Published online by Cambridge University Press: 05 December 2014
Reportedly fed up with complicated and protracted operations overseas, top Pentagon officials acknowledged this week they were desperate to be given just one straightforward, no-nonsense military engagement they could really knock out of the park.
“Given all these messy, ambiguous conflicts we’ve been fighting against enemies you can’t even put your finger on, what we could really use right now is a plain old war against a clear-cut bad guy employing conventional tactics and weaponry,” said Gen. Martin Dempsey, chairman of the Joint Chiefs of Staff. “No roadside bombs or plainclothes militants hiding out among innocent civilians – just a fair fight where two sides shoot at each other and someone wins. That’s it.”
Citing the country’s long history of winning wars against sovereign nations with actual standing armies, the Pentagon’s top brass repeatedly assured reporters they would “completely wipe the floor” with such an opponent if given the chance, and promised they would make America “very, very proud.”
The Onion, March 28, 2012The story of the United States at war is a tale of a country greatly influenced by its liberal political culture, geographic position and history.
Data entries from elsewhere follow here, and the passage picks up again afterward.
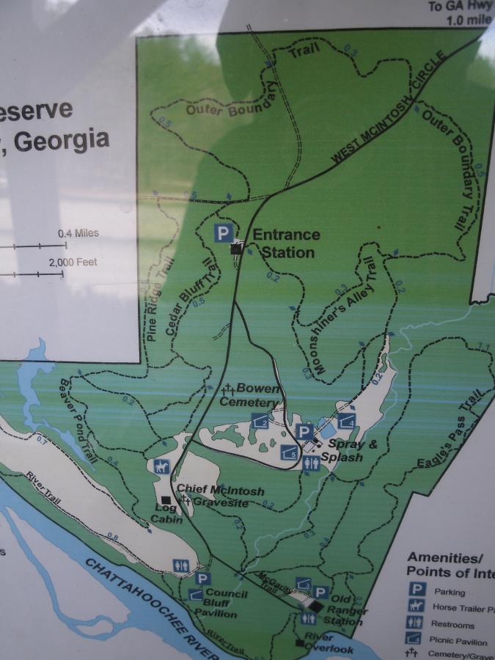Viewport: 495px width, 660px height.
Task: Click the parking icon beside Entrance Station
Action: pyautogui.click(x=224, y=234)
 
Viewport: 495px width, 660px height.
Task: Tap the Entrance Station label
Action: pyautogui.click(x=286, y=243)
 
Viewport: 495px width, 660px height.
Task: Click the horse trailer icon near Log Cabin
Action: pyautogui.click(x=161, y=466)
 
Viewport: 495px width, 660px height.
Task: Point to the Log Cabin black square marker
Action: pyautogui.click(x=165, y=499)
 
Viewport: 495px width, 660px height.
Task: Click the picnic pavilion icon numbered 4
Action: pyautogui.click(x=346, y=422)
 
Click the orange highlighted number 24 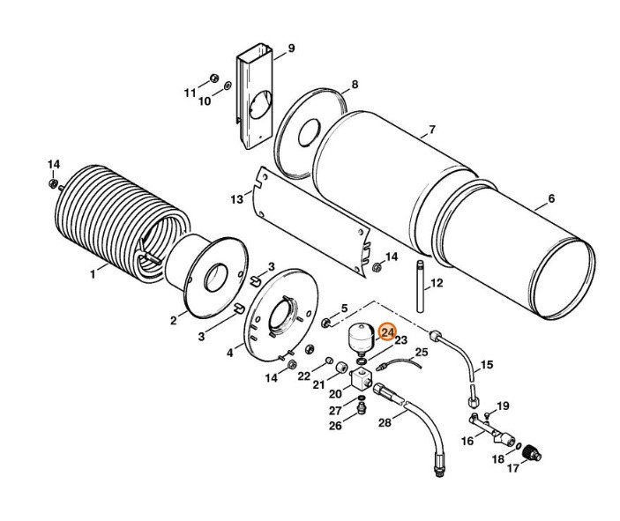tap(386, 332)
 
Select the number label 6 tap(551, 198)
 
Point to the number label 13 tap(236, 200)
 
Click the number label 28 tap(384, 423)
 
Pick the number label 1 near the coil tap(92, 274)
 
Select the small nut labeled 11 tap(213, 76)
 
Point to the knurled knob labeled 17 tap(533, 455)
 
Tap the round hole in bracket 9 tap(256, 108)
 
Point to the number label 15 tap(486, 364)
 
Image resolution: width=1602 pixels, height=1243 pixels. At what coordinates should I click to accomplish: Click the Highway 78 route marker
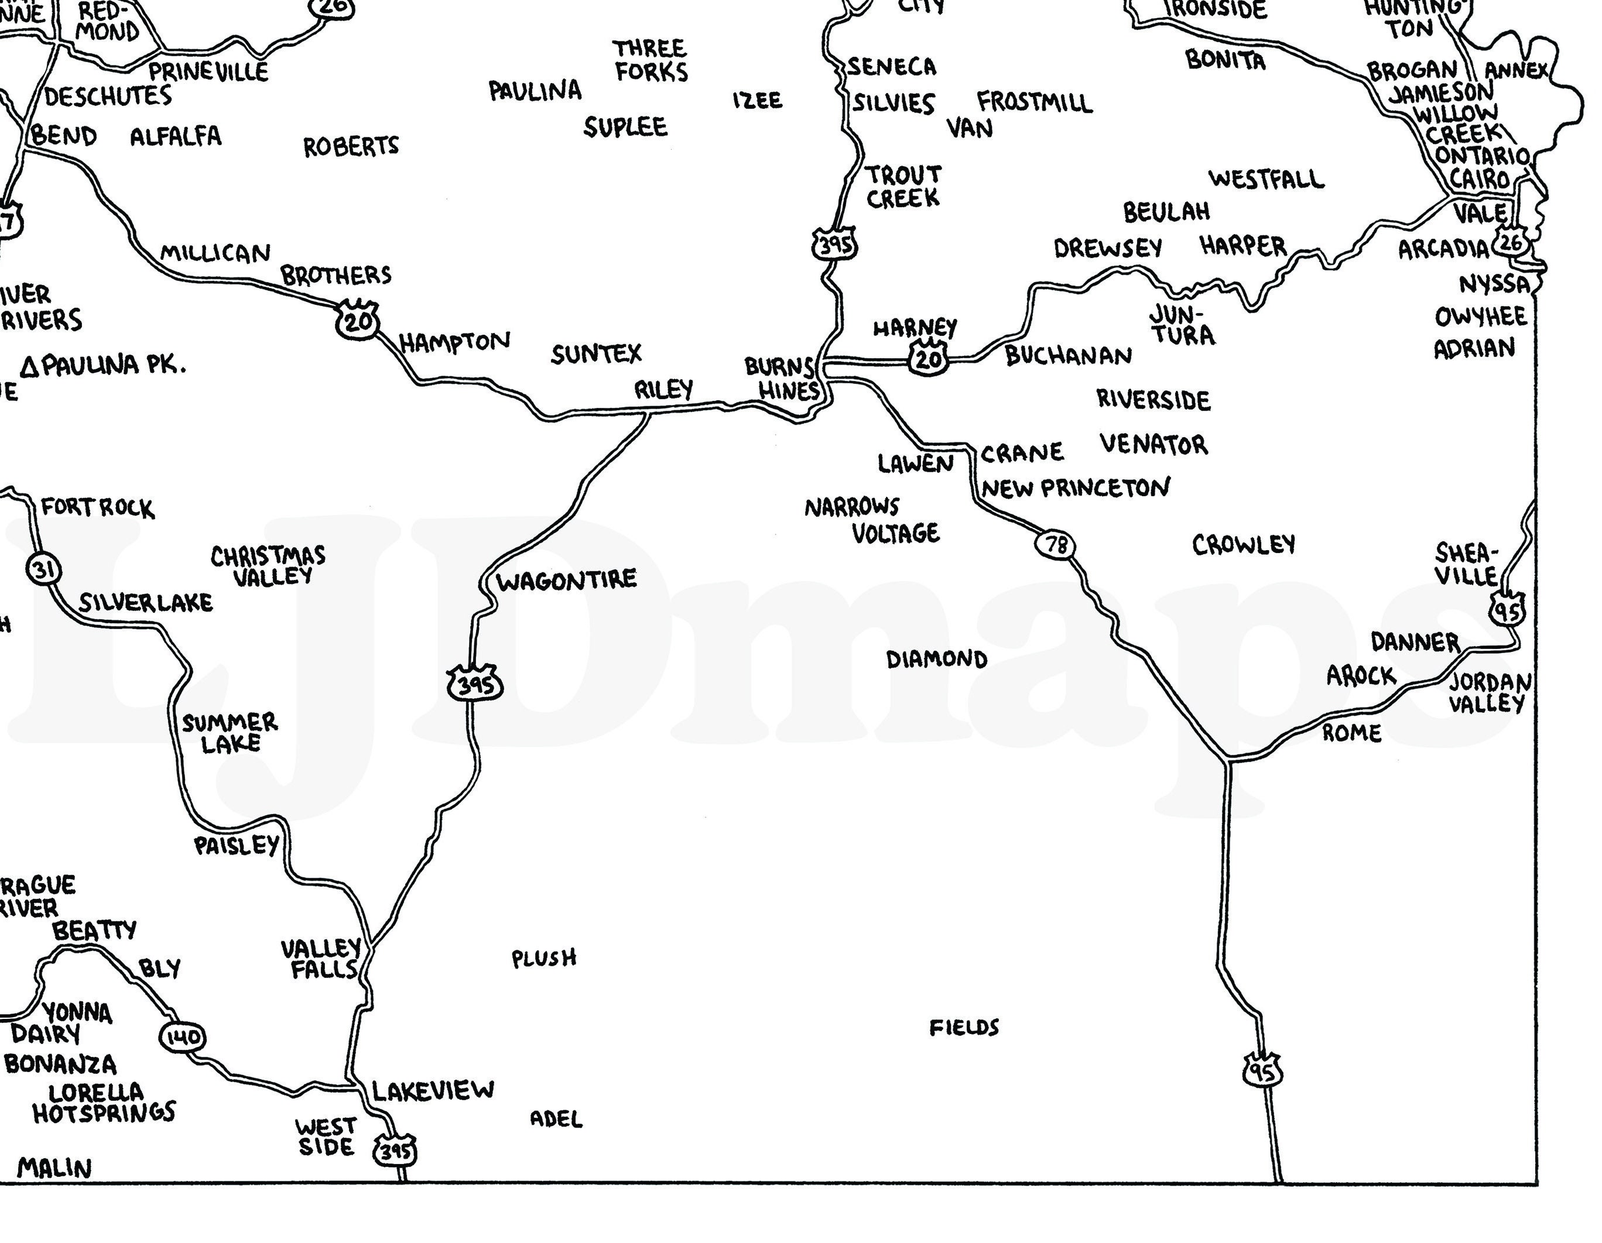(x=1056, y=544)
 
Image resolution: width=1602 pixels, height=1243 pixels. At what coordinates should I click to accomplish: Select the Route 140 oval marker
(x=182, y=1036)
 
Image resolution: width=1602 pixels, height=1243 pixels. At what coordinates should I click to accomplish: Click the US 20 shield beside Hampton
(x=358, y=321)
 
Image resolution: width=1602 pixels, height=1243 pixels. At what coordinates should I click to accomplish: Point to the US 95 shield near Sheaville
(x=1507, y=609)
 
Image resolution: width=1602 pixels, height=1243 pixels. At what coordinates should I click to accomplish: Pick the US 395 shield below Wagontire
(x=475, y=684)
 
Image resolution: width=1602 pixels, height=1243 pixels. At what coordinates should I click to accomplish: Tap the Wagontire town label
(x=566, y=581)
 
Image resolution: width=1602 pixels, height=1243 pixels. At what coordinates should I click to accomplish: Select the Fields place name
(x=964, y=1028)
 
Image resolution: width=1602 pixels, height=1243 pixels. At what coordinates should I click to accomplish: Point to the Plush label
(x=543, y=958)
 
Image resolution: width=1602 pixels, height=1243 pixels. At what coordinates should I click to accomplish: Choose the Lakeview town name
(x=433, y=1090)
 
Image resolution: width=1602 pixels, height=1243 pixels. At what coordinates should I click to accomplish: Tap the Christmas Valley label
(x=269, y=565)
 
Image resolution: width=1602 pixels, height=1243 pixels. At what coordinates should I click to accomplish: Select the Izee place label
(x=757, y=99)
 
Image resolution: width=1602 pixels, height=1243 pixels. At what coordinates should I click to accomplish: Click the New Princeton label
(x=1076, y=487)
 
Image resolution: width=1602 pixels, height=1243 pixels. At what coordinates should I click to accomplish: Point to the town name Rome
(x=1352, y=733)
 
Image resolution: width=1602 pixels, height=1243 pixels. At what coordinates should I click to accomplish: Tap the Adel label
(x=556, y=1119)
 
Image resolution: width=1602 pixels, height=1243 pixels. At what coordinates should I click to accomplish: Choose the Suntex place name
(x=595, y=354)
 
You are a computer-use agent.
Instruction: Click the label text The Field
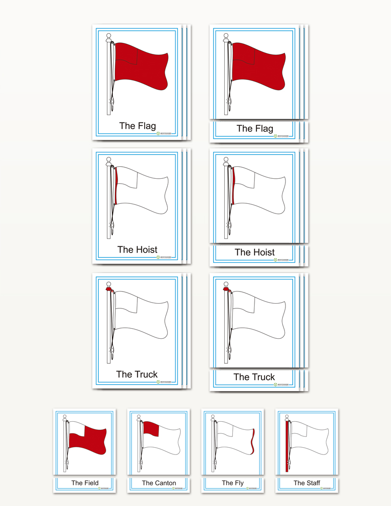pyautogui.click(x=85, y=483)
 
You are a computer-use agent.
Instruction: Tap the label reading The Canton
pyautogui.click(x=159, y=483)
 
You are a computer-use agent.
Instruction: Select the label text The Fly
pyautogui.click(x=233, y=483)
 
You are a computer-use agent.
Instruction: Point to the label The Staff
pyautogui.click(x=307, y=483)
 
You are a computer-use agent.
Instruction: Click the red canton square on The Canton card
pyautogui.click(x=151, y=429)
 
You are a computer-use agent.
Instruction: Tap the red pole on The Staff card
pyautogui.click(x=287, y=446)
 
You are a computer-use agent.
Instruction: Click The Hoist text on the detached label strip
pyautogui.click(x=255, y=253)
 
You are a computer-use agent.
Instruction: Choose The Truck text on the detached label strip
pyautogui.click(x=254, y=377)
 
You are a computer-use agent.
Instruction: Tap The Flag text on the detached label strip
pyautogui.click(x=255, y=129)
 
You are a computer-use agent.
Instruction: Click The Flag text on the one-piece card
pyautogui.click(x=137, y=126)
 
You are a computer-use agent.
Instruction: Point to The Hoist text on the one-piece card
pyautogui.click(x=137, y=250)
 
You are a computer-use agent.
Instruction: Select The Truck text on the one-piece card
pyautogui.click(x=137, y=374)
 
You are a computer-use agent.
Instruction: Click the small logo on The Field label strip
pyautogui.click(x=99, y=489)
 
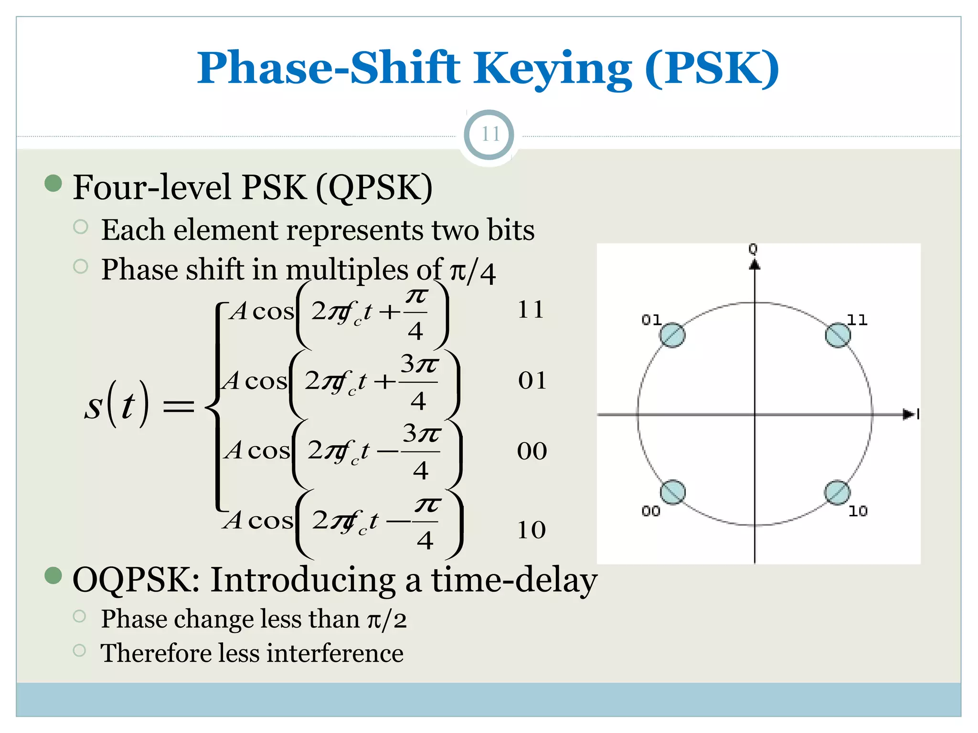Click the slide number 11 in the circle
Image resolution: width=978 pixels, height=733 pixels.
pyautogui.click(x=489, y=134)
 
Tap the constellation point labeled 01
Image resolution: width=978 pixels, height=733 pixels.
pyautogui.click(x=672, y=335)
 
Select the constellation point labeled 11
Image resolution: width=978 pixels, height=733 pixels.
pyautogui.click(x=838, y=335)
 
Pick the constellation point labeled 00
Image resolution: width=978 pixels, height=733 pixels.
pyautogui.click(x=672, y=492)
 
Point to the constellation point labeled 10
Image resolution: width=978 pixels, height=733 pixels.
pyautogui.click(x=837, y=492)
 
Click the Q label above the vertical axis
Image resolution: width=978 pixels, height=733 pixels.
pyautogui.click(x=753, y=249)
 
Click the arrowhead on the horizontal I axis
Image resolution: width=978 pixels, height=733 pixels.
pyautogui.click(x=909, y=414)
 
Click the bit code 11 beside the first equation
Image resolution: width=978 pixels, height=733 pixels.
pyautogui.click(x=531, y=310)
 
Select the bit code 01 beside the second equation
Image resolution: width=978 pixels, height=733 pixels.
pyautogui.click(x=532, y=381)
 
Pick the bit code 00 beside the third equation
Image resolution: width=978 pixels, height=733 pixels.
pyautogui.click(x=532, y=451)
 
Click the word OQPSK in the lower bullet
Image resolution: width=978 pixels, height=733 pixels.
pyautogui.click(x=136, y=580)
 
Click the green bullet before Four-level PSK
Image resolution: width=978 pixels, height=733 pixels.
pyautogui.click(x=53, y=183)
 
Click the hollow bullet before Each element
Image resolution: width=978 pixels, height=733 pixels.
pyautogui.click(x=81, y=227)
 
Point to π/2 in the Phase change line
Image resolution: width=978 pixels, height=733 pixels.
pyautogui.click(x=387, y=620)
The United States uniquely adapted a specific Western way of war, starting in the early days of the republic, to wage war in a manner compatible with its liberal norms. Isolated geographically, and with a history of military engagements conceptualized as “all or nothing struggles,” the American people, American politicians and the American military developed a view of war as an aberration – a necessary struggle to be won quickly, but to also be won in a more or less humane way. A liberal nation, enthralled with science and technology, it has sought to apply its technological prowess to achieve this goal. This has worked in some cases, principally where the opponent fights by the same normative standards, but it has failed spectacularly in others, mainly those that are inter-cultural in nature. Today’s challenges, and those of the medium term, are no different.